Data format Raw, filtered and analysed
Description of data collection The microbial DNA of all Tej samples were extracted, amplified, sequenced and analysed sequentially.
Data source location A total 21 Tej samples were collected from Addis Ababa (lat. 8.9806, long. 38.7578), Bahir Dar (lat. 11.5742, long. 37.3614), Debre Markos (lat. 10.3296, long. 37.7344) areas
The collected samples were analysed in:
Kyungpook National University, Daegu, Korea,
Data accessibility Repository name: National Center for Biotechnology Information (NCBI)
Sequence Read Archive (SRA) data: Accession number PRJNA781236
and PRJNA781563
Direct URL to data: https://www.ncbi.nlm.nih.gov/Traces/study/?acc=PRJNA781236
and https://www.ncbi.nlm.nih.gov/Traces/study/?acc=PRJNA781563
Repository name: Science Data Bank
Data identification number: 31253.11.sciencedb.01345
Direct URL to data: https://www.scidb.cn/en/s/URFf2q
Related research article E. Fentie, M. Jeong, S. Emire, H. Demsash, M.A. Kim, H.J. Jeon, S.E. Lee, S. Tagele, Y.J. Park, J.H. Shin, Physicochemical properties, antioxidant activities and microbial communities of Ethiopian honey wine, Tej, Food Res. 152 (2022) 110765. https://doi.org/10.1016/j.foodres.2021.110765

Value of the Data

  • Helps to identify the dominant bacterial and fungal genus found in Tej samples.
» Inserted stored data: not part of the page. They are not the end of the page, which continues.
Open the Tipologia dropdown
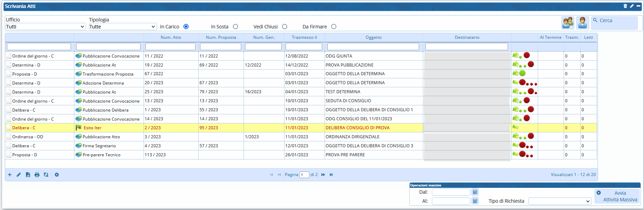The image size is (644, 210). tap(123, 27)
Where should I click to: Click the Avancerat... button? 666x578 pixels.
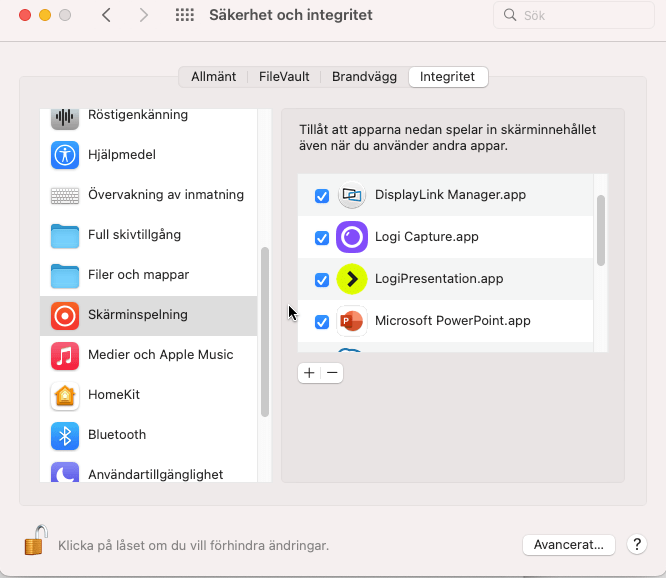[568, 545]
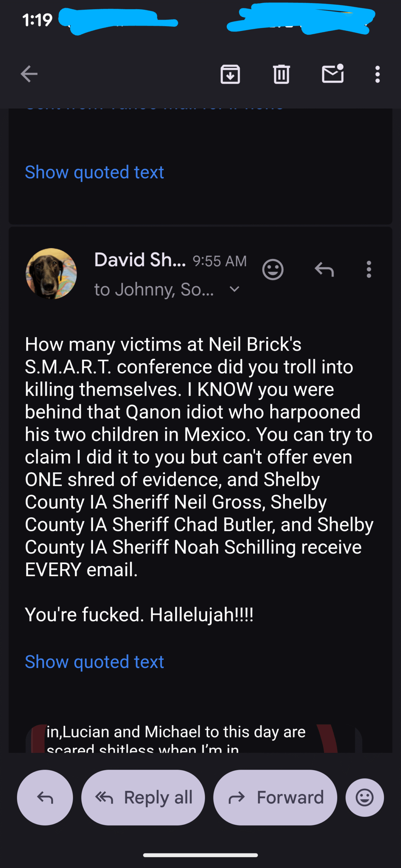
Task: Open David's message options menu
Action: pos(369,270)
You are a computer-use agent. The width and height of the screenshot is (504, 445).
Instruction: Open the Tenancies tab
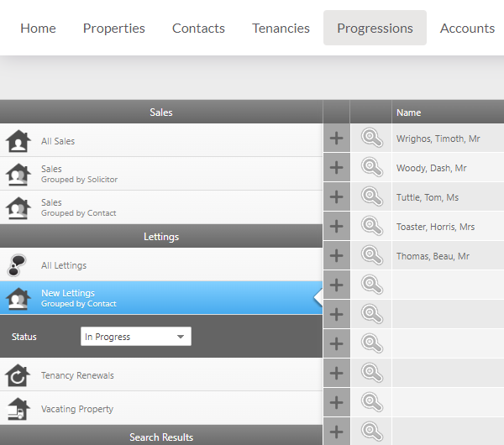(281, 29)
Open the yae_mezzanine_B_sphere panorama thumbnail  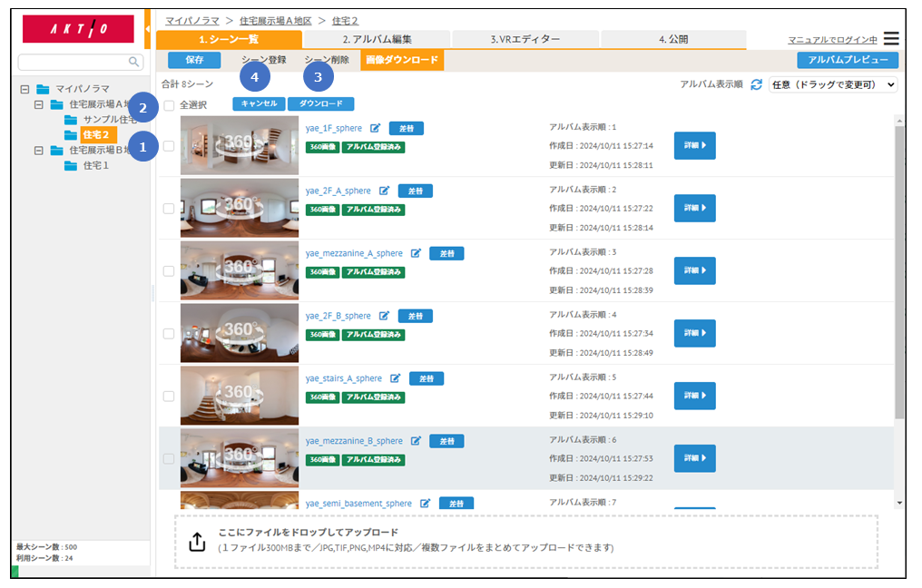(240, 458)
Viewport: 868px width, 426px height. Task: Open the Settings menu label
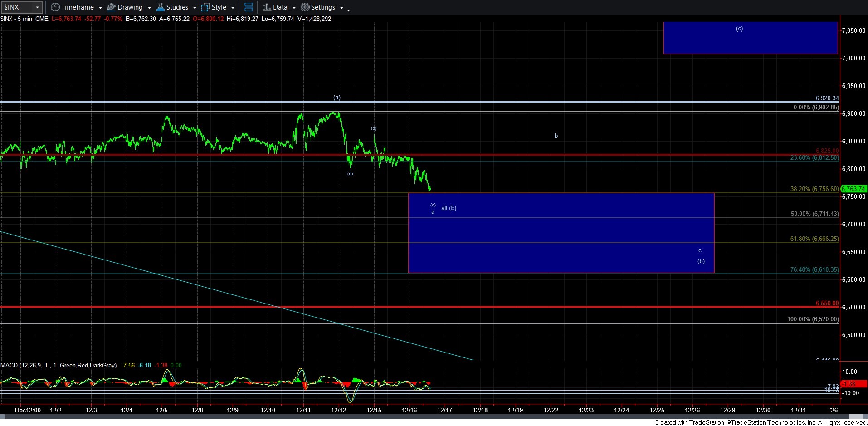[x=323, y=7]
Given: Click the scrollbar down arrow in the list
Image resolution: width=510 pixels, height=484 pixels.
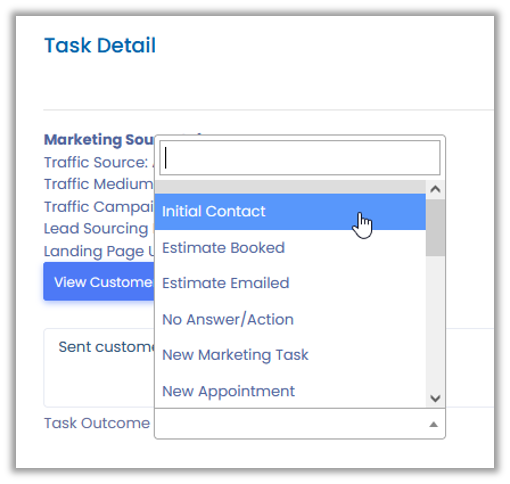Looking at the screenshot, I should 435,398.
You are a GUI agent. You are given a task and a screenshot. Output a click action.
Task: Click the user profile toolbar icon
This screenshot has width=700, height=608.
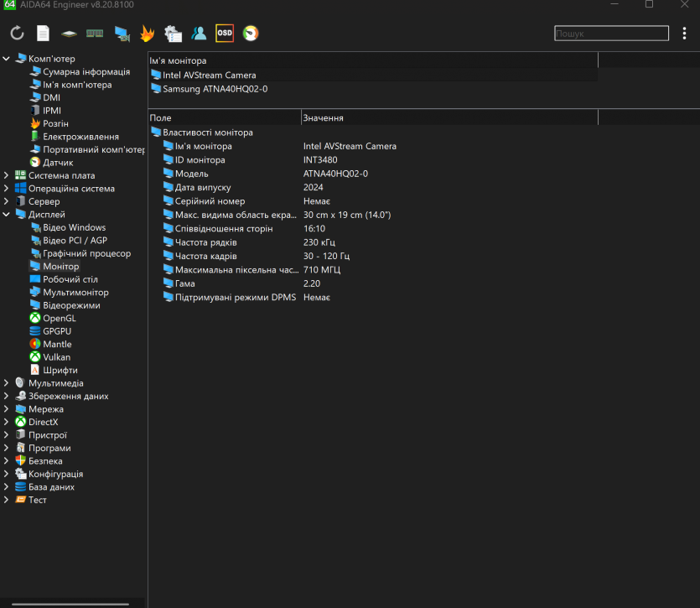coord(199,34)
  • Helps to understand the differences and similarities of the microbial community structure for spontaneously fermented Tej samples.

  • Helps on the development of direct Tej fermentation system.

1. Data

This dataset contains the microbiome data of both bacteria and fungi communities for Tej samples collected from three different locations of Ethiopia. The raw bacterial and fungal FASTA files of each sample are made accessible via National Center for Biotechnology Information (NCBI) data repository system. These FASTA files were the original metadata that were used for the bioinformatics analysis of this study. Table 1, describes the alpha diversity indices (Chao 1, Shannon, Simpson, Evenness, InvSimpson and observed) of each sample. This table is aimed to show the differences in alpha diversity indices based on sample collecting areas. Besides, Table 2 shows the list of bacterial and fungal communities that has less than 1% relative abundance. It showed all level of taxonomical classifications (Phylum, Class, Order, Family, and Genus) alongside its relative abundance of both bacterial and fungal communities. Both tables are made accessible on Science Data Bank data repository system. Furthermore, the quantitative bacterial and fungal beta diversity of the collected Tej samples was illustrated by using weighted-Unifrac principal coordinate analysis (PCoA) plot (Fig. 1). The relative abundance of each taxon for both bacterial and fungi communities from respective sample collection areas were the major comparing factor for microbial ecology diversity analysis. The distance metrics in the weighted-Unifrac PCoA plot demonstrated differences in microbial taxon abundance between the collected Tej samples (Fig. 1). Moreover, Fig. 2 demonstrate linear discriminant analysis effect size (LefSe) of bacteria and fungi for collected Tej samples based on the sample collection area. This figure was basically used to describe the significantly higher abundant bacterial and fungi taxon found in the grouped samples. Besides, all of the identified taxon in Fig. 2 were screened out using a linear discriminant analysis score of greater than 3.0. (Fig. 2).

Table 1.

Alpha diversity of bacteria and fungi communities.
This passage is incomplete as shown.